Your goal>
Please restate the records below verbatim, omitting every image they hold.

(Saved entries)
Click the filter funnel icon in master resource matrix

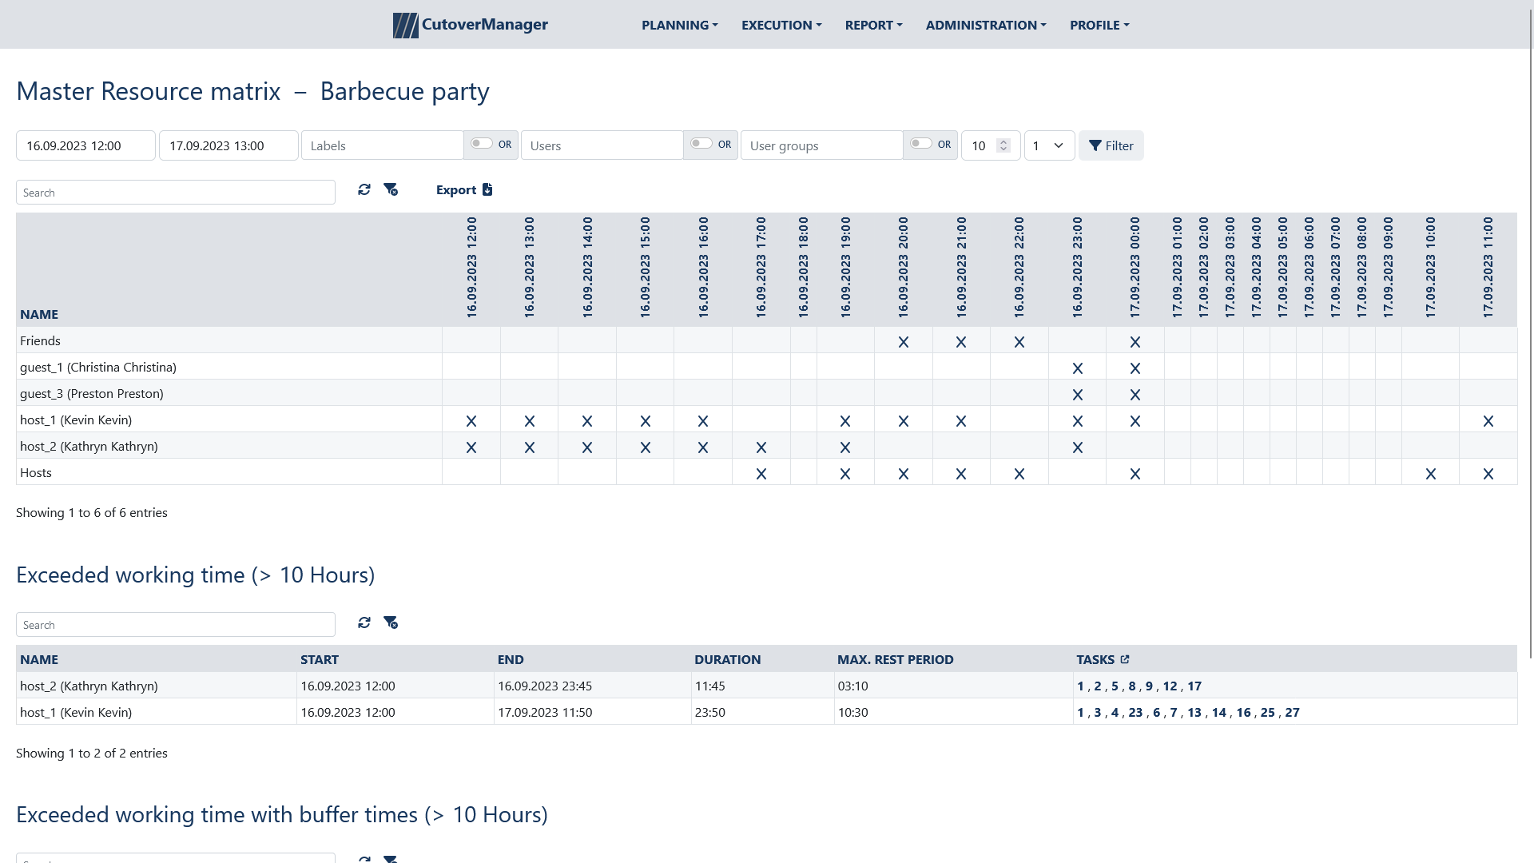click(390, 189)
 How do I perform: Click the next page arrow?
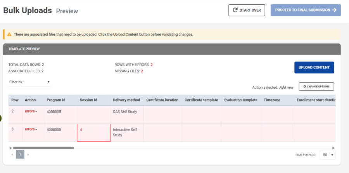point(28,154)
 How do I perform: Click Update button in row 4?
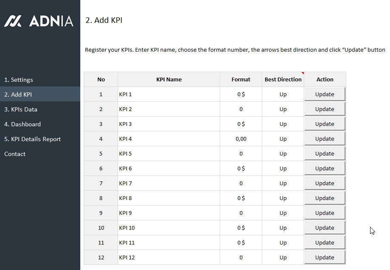(325, 139)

Answer section>
Click the filter funnel icon in master resource matrix

click(390, 189)
 How do I perform: Click the next page arrow?
point(28,154)
 How do I perform: Click Update button in row 4?
(325, 139)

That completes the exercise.